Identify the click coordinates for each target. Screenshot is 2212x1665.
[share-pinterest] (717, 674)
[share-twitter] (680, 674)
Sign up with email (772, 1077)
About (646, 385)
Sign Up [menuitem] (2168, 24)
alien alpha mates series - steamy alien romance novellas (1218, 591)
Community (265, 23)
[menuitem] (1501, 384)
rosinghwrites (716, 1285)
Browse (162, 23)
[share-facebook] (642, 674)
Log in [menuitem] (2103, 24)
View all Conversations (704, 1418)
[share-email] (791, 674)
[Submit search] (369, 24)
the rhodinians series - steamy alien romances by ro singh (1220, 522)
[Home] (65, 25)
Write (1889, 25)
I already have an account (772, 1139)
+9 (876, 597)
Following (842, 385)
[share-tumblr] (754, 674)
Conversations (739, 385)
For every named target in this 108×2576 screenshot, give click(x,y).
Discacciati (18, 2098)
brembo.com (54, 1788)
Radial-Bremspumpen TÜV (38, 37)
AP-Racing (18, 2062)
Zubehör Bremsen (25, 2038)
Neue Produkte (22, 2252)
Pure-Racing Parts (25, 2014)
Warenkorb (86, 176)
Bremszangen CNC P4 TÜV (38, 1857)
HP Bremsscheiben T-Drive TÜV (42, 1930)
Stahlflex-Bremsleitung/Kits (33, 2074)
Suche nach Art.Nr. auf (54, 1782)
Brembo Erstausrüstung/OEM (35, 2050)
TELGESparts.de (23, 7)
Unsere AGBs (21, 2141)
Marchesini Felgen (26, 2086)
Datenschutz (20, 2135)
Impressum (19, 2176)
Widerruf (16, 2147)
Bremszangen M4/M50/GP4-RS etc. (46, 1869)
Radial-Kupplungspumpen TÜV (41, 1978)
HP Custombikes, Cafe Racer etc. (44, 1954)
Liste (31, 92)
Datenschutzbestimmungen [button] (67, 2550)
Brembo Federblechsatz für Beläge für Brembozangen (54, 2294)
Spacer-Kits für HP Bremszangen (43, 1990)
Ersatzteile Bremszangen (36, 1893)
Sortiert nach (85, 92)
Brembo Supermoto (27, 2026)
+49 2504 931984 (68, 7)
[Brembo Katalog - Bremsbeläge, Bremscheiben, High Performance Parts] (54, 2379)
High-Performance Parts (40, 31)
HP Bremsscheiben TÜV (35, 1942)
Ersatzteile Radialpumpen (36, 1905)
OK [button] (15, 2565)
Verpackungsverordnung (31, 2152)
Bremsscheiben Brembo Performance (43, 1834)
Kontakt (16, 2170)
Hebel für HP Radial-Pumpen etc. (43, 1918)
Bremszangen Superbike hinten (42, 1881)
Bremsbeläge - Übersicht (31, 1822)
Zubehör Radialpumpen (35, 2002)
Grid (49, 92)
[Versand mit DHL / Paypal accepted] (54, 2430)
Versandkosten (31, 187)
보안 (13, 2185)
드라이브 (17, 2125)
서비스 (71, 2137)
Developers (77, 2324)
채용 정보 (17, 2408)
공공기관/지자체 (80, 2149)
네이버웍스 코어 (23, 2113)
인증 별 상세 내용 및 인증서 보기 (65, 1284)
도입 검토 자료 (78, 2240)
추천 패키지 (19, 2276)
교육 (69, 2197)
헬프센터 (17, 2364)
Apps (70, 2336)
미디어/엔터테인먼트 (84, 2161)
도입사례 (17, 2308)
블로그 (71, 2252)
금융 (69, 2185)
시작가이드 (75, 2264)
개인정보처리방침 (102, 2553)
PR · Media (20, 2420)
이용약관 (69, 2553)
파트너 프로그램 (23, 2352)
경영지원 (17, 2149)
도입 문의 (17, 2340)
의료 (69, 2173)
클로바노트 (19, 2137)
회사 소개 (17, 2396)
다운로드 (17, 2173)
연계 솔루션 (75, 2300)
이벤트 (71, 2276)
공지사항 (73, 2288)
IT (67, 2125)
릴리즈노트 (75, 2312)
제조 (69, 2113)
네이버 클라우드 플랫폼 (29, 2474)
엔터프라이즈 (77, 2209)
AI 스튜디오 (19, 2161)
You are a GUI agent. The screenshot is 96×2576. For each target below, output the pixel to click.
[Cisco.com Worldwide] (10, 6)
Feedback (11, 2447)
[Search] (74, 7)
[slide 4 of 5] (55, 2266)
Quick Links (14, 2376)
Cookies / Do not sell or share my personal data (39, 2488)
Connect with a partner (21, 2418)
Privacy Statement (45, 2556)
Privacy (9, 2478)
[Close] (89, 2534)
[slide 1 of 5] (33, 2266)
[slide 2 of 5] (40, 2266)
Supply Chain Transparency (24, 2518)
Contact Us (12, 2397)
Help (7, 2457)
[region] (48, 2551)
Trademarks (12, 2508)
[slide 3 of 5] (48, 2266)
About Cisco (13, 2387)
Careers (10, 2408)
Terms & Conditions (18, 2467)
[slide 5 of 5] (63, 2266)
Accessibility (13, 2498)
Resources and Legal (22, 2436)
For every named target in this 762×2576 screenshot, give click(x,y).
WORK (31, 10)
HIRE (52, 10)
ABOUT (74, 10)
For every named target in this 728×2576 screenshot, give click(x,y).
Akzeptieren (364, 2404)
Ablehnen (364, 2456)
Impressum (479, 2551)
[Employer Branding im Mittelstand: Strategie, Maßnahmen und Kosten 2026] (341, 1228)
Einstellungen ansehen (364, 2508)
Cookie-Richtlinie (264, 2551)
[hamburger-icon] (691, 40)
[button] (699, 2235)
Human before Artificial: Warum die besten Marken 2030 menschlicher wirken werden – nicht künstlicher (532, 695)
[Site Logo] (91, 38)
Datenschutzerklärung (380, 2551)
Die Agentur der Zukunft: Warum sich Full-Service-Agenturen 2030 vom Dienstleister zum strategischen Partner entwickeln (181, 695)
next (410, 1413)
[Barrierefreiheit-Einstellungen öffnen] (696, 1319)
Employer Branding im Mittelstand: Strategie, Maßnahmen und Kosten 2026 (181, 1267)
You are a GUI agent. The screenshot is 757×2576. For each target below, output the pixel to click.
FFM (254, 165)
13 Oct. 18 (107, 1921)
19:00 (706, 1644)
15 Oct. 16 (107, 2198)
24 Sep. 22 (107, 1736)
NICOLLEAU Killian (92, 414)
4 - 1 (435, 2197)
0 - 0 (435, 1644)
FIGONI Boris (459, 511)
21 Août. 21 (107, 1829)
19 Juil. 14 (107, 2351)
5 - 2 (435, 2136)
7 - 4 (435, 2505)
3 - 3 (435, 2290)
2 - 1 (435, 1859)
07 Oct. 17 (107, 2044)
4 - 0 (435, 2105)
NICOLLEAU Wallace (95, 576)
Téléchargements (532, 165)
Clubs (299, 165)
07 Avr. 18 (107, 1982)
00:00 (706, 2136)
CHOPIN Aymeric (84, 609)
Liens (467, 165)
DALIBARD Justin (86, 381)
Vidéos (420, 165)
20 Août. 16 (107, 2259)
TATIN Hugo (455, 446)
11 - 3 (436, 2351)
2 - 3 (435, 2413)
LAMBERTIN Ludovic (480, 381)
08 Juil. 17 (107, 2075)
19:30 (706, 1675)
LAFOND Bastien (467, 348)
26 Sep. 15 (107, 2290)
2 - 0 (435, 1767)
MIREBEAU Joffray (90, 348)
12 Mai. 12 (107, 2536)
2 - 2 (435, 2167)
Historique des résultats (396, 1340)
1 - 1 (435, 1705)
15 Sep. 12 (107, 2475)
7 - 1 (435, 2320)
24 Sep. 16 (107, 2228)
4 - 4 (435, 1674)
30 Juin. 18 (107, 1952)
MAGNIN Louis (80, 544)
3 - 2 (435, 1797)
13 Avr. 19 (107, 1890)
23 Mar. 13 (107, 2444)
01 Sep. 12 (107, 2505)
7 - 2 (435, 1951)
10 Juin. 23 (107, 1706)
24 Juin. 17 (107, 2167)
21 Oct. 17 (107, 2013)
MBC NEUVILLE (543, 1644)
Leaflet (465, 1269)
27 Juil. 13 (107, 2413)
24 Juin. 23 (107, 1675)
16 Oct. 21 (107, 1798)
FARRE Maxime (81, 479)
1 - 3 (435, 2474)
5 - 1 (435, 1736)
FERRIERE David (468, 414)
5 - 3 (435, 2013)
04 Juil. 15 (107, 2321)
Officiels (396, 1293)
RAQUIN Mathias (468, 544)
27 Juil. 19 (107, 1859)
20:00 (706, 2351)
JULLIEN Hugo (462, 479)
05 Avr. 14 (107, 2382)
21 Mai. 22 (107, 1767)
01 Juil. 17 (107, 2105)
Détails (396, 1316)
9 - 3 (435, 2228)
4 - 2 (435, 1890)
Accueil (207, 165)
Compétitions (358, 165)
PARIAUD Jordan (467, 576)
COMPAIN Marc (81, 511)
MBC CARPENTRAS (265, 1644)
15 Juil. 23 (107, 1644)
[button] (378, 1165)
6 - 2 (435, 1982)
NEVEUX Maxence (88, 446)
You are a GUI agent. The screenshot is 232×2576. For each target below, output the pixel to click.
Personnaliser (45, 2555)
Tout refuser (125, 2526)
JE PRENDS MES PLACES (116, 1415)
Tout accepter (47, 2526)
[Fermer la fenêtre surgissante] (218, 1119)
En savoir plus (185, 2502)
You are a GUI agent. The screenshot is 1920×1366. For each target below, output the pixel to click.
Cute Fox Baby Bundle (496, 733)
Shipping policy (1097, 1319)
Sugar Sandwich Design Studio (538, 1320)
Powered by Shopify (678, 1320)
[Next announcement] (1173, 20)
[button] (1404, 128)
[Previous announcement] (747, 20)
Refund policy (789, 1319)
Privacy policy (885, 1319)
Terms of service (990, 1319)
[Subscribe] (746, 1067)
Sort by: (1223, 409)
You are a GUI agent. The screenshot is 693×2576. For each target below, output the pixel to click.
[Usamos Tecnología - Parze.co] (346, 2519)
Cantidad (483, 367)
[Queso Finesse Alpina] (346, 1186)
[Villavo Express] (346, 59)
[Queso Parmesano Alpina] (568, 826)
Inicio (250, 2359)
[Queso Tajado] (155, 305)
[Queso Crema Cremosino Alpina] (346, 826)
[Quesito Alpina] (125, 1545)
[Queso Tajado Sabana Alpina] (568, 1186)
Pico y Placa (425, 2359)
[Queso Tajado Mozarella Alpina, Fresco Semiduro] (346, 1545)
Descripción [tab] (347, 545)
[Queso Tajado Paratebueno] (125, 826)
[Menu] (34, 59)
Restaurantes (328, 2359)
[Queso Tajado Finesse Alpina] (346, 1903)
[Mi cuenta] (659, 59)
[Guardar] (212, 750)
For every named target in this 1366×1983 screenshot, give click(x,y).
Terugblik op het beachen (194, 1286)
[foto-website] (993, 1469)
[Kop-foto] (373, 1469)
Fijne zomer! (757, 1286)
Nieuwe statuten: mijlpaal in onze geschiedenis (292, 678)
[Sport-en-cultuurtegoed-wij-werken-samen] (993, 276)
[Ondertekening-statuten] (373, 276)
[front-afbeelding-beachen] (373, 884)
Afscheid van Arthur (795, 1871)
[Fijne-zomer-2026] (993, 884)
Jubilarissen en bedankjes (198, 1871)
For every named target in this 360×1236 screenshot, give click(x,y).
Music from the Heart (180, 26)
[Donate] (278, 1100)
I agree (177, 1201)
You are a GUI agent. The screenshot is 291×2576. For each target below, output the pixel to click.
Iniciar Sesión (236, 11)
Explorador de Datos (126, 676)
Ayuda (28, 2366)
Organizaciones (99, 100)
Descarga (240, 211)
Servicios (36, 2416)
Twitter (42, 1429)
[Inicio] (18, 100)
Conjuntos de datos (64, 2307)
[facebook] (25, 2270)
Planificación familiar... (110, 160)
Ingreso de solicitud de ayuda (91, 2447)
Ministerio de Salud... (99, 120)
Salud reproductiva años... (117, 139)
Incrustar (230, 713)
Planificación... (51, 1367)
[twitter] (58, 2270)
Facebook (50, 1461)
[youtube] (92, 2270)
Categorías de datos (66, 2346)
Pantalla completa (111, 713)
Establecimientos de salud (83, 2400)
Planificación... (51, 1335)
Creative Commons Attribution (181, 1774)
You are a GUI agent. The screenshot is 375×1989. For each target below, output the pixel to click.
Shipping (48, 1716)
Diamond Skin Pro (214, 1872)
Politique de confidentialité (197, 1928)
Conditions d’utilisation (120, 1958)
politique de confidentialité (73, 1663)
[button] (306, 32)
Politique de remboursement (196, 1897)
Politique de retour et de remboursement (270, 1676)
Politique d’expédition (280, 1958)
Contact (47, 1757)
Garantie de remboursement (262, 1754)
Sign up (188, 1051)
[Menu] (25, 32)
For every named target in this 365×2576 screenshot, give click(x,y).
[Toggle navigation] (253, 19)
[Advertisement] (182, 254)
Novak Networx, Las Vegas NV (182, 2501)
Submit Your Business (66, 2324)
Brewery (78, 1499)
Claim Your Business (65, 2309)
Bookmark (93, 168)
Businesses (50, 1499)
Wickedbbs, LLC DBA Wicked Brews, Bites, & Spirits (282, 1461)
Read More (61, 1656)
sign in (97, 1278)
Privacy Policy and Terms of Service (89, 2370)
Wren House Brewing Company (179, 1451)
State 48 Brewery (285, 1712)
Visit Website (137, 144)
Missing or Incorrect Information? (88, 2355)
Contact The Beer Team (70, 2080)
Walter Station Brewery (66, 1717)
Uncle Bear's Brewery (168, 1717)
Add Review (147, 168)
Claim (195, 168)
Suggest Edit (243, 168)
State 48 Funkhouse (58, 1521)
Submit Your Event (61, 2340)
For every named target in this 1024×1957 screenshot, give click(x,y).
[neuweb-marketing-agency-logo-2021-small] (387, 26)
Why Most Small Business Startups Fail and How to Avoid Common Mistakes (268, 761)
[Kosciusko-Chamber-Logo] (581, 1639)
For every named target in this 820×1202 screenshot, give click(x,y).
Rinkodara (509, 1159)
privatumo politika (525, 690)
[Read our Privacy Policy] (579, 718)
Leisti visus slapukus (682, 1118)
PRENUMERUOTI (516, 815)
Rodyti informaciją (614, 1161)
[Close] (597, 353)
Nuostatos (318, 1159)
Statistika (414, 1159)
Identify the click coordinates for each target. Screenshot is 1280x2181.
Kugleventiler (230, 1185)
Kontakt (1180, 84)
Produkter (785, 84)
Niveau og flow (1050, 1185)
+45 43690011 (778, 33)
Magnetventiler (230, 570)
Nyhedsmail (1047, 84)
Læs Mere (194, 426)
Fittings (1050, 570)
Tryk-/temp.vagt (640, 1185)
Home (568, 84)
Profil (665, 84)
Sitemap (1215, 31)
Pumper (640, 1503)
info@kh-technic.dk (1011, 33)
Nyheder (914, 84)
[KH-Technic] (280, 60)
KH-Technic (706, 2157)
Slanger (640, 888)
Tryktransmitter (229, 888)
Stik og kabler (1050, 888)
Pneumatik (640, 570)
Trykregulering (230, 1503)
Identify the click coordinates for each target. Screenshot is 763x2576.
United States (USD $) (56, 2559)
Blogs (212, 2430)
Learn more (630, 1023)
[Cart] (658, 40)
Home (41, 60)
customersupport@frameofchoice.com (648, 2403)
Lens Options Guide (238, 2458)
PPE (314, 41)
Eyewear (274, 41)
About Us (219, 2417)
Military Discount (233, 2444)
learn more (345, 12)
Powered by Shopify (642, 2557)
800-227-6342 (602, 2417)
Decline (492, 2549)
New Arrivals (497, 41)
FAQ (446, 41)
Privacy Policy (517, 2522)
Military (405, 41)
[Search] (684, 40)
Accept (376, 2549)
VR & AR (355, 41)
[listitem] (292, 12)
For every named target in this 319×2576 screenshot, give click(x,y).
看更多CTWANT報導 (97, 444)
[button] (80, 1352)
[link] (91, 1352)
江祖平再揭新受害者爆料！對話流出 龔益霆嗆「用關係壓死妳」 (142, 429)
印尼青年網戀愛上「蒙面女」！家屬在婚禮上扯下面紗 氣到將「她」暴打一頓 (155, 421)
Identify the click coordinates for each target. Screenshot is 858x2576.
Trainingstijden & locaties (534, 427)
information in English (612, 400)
+--
» What you are asked to do: Reprint the data above from the opening line to the line holding "Ersatzteile Bremszangen (36, 1893)", inclusive, and nothing else.

» Task solution:
Identify the click coordinates for each target. Screenshot is 2212x1665.
[share-pinterest] (717, 674)
[share-twitter] (680, 674)
Sign up with email (772, 1077)
About (646, 385)
Sign Up [menuitem] (2168, 24)
alien alpha mates series - steamy alien romance novellas (1218, 591)
Community (265, 23)
[menuitem] (1501, 384)
rosinghwrites (716, 1285)
Browse (162, 23)
[share-facebook] (642, 674)
Log in [menuitem] (2103, 24)
View all Conversations (704, 1418)
[share-email] (791, 674)
[Submit search] (369, 24)
the rhodinians series - steamy alien romances by ro singh (1220, 522)
[Home] (65, 25)
Write (1889, 25)
I already have an account (772, 1139)
+9 (876, 597)
Following (842, 385)
[share-tumblr] (754, 674)
Conversations (739, 385)
For every named target in this 108×2576 screenshot, give click(x,y).
Discacciati (18, 2098)
brembo.com (54, 1788)
Radial-Bremspumpen TÜV (38, 37)
AP-Racing (18, 2062)
Zubehör Bremsen (25, 2038)
Neue Produkte (22, 2252)
Pure-Racing Parts (25, 2014)
Warenkorb (86, 176)
Bremszangen CNC P4 TÜV (38, 1857)
HP Bremsscheiben T-Drive TÜV (42, 1930)
Stahlflex-Bremsleitung/Kits (33, 2074)
Suche nach Art.Nr. auf (54, 1782)
Brembo Erstausrüstung/OEM (35, 2050)
TELGESparts.de (23, 7)
Unsere AGBs (21, 2141)
Marchesini Felgen (26, 2086)
Datenschutz (20, 2135)
Impressum (19, 2176)
Widerruf (16, 2147)
Bremszangen M4/M50/GP4-RS etc. (46, 1869)
Radial-Kupplungspumpen TÜV (41, 1978)
HP Custombikes, Cafe Racer etc. (44, 1954)
Liste (31, 92)
Datenschutzbestimmungen [button] (67, 2550)
Brembo Federblechsatz für Beläge für Brembozangen (54, 2294)
Spacer-Kits für HP Bremszangen (43, 1990)
Ersatzteile Bremszangen (36, 1893)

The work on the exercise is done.